Updated: Feb 20, 2019

The air was fresh and the sun just began to burn the morning dew from the top of my tent. I woke up slowly, naturally, as the temperatures started to rise. Fully rested, I took a deep breath; it was immediately obvious that the day was going to be beautiful. My destination was Bodie State Historical Park, once a booming city that dug a fortune of gold from its earth, today one of America’s best preserved ghost towns.

As we packed up camp, I bid my two cycling friends farewell and off I went. Bodie was another hour drive away but first I made a stop at the Mono City Park to fill my water bottles and prepare breakfast.

There are a few ways to get to Bodie which is located north of Mono lake and just west of the Nevada boarder. I took the 167 to Cottonwood Canyon Road which turns into a windy but manageable dirt road. About 30 lonely minutes later I arrived at the gates of the state park where a ranger took seven of my hard earned dollars. The town is nestled in a valley among rolling hills that showed obvious signs of mining activity. Dark brown buildings barely standing on their rotting, wooden skeletons littered the barren valley, an eerie reminder of a once booming settlement. The main street had the tallest buildings, the hotel and the recreation building, the restaurant and a few stores as well as the morgue and the fire house. Behind and to the side were the homes of the miners and their families.

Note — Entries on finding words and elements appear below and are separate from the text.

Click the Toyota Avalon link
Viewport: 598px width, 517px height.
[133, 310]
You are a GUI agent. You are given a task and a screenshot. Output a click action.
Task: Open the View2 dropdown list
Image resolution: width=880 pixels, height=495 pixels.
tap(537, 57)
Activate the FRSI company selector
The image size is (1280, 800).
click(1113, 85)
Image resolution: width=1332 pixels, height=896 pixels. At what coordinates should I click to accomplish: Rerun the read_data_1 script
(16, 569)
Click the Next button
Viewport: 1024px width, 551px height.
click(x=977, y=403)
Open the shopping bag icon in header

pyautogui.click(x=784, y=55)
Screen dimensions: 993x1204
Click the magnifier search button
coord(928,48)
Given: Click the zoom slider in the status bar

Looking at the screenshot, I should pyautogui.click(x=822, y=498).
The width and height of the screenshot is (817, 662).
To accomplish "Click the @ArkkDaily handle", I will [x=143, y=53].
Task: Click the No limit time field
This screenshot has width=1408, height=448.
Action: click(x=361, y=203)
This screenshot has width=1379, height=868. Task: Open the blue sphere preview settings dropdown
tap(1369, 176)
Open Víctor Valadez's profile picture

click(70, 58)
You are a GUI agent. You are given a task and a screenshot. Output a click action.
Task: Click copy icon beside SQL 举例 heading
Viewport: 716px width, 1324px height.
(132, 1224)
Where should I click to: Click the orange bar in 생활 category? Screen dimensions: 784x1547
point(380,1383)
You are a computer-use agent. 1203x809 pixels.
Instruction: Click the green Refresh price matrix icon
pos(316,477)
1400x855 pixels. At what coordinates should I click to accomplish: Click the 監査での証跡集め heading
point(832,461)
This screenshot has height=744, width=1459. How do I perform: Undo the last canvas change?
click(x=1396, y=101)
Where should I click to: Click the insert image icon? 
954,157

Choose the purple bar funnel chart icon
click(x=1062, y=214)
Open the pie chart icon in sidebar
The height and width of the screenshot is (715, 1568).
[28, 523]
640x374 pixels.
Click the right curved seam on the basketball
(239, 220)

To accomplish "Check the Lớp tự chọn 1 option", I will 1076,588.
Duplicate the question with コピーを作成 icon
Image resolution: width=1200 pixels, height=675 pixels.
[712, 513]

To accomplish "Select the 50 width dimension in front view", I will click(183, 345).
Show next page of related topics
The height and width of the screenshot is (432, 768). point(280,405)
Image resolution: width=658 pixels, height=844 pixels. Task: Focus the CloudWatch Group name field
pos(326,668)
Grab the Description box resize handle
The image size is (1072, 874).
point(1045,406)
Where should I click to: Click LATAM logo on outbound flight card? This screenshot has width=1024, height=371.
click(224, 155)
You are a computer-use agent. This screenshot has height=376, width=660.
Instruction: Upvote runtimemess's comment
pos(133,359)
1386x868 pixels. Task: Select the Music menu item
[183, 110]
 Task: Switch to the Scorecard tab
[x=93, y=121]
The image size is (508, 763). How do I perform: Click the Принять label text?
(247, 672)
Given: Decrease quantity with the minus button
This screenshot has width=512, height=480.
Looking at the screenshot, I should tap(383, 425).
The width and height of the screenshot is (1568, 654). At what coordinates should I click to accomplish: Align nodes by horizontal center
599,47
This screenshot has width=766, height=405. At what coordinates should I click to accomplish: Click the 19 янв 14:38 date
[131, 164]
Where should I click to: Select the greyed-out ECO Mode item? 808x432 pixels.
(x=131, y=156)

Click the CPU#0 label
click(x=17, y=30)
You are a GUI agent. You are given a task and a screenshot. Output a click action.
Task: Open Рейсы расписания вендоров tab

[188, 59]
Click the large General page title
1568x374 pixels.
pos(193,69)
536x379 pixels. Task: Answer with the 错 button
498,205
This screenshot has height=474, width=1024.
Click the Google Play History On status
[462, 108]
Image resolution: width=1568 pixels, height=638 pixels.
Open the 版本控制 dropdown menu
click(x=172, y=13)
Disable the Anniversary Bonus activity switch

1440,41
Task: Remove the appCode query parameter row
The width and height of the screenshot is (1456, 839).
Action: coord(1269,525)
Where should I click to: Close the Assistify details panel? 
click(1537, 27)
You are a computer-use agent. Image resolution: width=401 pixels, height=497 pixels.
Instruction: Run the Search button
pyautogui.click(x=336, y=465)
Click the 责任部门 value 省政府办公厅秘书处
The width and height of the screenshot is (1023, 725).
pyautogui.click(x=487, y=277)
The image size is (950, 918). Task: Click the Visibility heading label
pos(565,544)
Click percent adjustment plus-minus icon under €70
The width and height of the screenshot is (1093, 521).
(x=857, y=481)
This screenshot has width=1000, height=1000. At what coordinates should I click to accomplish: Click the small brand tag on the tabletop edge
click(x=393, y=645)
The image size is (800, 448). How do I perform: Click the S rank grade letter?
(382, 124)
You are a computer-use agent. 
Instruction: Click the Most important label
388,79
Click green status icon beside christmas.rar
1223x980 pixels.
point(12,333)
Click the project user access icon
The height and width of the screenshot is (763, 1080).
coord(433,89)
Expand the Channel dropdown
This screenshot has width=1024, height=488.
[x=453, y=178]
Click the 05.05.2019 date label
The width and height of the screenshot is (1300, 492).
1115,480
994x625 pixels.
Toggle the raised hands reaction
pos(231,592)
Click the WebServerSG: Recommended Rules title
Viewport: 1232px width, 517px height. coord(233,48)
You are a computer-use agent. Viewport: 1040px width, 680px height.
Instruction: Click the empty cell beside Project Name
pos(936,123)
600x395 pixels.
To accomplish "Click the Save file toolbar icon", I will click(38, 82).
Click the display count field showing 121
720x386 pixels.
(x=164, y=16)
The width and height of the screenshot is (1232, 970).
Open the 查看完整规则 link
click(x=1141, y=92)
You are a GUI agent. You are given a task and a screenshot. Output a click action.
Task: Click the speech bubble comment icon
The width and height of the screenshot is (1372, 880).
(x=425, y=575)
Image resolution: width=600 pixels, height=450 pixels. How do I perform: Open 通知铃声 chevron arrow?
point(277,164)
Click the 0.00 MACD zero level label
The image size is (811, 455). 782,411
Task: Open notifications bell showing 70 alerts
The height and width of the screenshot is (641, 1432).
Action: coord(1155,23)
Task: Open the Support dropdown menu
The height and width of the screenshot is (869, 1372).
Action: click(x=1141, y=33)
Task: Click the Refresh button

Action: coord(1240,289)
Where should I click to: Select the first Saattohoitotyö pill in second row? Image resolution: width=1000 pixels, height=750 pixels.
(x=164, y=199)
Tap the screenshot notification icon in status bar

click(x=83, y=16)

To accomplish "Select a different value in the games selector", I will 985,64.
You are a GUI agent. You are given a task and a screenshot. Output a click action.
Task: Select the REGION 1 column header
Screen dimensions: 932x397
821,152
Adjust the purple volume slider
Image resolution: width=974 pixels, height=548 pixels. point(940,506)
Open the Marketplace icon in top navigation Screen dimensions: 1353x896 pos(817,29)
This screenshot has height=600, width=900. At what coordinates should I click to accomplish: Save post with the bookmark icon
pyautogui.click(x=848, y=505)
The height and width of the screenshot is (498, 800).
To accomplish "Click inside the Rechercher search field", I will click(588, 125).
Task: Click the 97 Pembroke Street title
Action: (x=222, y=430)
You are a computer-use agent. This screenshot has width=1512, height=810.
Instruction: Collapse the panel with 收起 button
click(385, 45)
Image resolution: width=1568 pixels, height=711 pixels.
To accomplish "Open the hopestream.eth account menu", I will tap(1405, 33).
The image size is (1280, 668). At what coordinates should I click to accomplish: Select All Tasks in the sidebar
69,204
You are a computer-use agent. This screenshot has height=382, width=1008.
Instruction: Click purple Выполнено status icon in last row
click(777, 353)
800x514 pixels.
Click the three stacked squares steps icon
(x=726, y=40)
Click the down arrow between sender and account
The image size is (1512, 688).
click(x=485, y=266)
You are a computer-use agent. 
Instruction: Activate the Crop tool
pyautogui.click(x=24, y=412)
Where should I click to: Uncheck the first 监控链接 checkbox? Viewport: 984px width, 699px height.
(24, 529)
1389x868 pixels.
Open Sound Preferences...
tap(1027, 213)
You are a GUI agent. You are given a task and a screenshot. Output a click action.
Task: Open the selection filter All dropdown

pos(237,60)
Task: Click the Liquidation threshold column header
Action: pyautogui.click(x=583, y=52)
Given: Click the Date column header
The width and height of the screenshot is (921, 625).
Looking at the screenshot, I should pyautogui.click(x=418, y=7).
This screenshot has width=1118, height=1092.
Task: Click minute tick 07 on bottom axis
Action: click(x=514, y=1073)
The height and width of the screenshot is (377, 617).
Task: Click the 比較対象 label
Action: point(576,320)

Upon discovery of gold deposits in 1859 Bodie quickly transformed from a typical wild west settlement of miners and prospectors into a community of eight to ten thousand people, all directly involved with the mining operation that the new town desperately depended on. The buildings were simple, lacking electricity or plumbing, save for the one house with gutters and a white picket fence on top of the hill. This house belonged to the superintendent of the refinery that stamped the ore of gold and silver; a man by the name of Theodore Hoover, brother of president Herbert Hoover. He overlooked the profitable operations of the stamp mill that would ultimately dig up today’s equivalent of one billion dollars of gold and silver from the earth.

I was intrigued by the history of the place so I spent a few hours walking about the dusty streets of the once booming town, much of it a sad victim of time, although it still remains one of Americas best preserved ghost towns. I then took a guided tour of the stamping mill where crude machinery crushed the ore into dust that was later separated from the specs of gold by unhealthy chemical processes that sucked the lives out of so many poor souls. One can’t help but imagine the hard labor these tough men had to endure under money-hungry businessmen, in the end giving up their lives not seeing any of the riches they helped create. The large cemetery on the hill now stands as a cruel testament of the Yankee version of the struggles between the bourgeoisie and the proletariat. And all I could think about as the guide spoke is how I would go about getting my hands on at least some of the product. When he asked the group why the mill chose to transport huge 100 pound clumps of low grade gold to be processed in San Francisco by outside companies if they could have done it all in Bodie themselves, my mind was already plotting.

In the first decade of the 20th century people started leaving Bodie as prospectors discovered more profitable opportunities elsewhere and soon the city became nothing more than what it is today. So I too left Bodie, heading west again towards Jackson California, a small town where the very first Serbian church was built more then a century ago and where new adventures (a broken down motorcycle) awaited.